El maestro de ceremonias anunció a una bailarina y aunque lo hizo en tono prometedor, la aparición de la artista fue recibida con la misma indiferencia de que había hecho gala el público en los números anteriores. Era una muchacha joven, de pelo negro y un vestido que caía en pesados pliegues hasta el suelo. El baile consistía en caminar por el escenario durante tres minutos, al cabo de los cuales se desabrochó el vestido con bastante torpeza y lo dejó caer al suelo, de espaldas al público. Con un pie echó la prenda a un lado y allí la recogió el maestro de ceremonias. Luego se volvió, vestida con una falda abierta, corpiño y unos calzones muy breves y ajustados, hizo una pequeña reverencia y se retiró.

Los aplausos no fueron mucho más sinceros que antes, pero se mantuvieron más tiempo y algunos marineros comenzaron a golpear sobre la mesa con sus botellas de cerveza.
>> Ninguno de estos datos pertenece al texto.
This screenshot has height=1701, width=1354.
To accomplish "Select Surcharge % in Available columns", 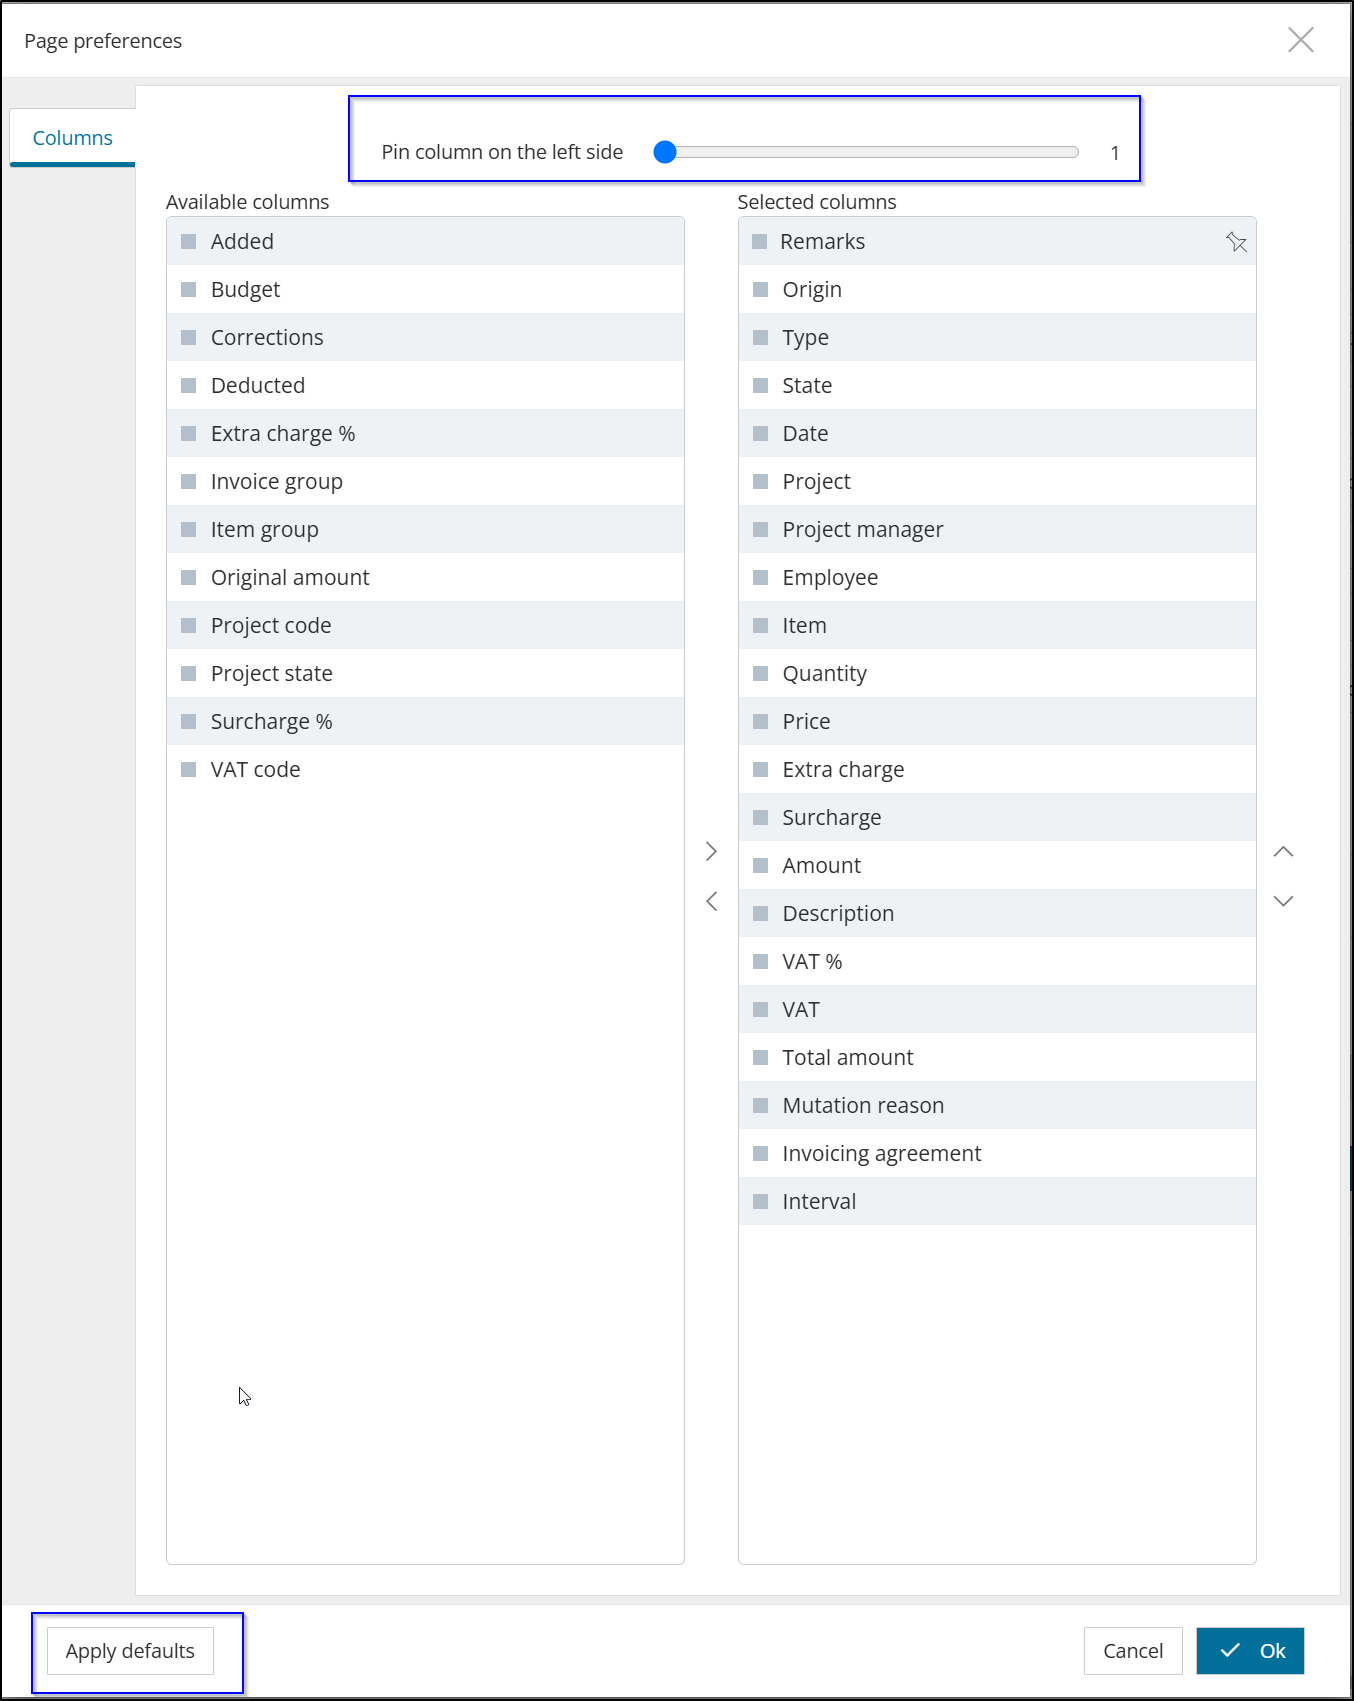I will [425, 721].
La chica regresó y la música volvió a sonar; pero ahora una pálida luz azul había remplazado al brillante reflector amarillo de la primera parte. La bailarina desfiló unos minutos más por el escenario, se quitó el corpiño exterior y se volvió al público con una nueva reverencia. Esta vez exhibía un tenue corpiño interior en el que refulgían dos estrellas. Cuando se retiró, los aplausos se hicieron más sostenidos y el concierto de botellas de cerveza aumentó de volumen. Regina se llevó las manos a la cara y se volvió a Steve con expresión de pánico.

—¡Oh! ¡Es un strip tease!

Steve sonrió.

—Nos iremos —la tranquilizó y llamó al camarero.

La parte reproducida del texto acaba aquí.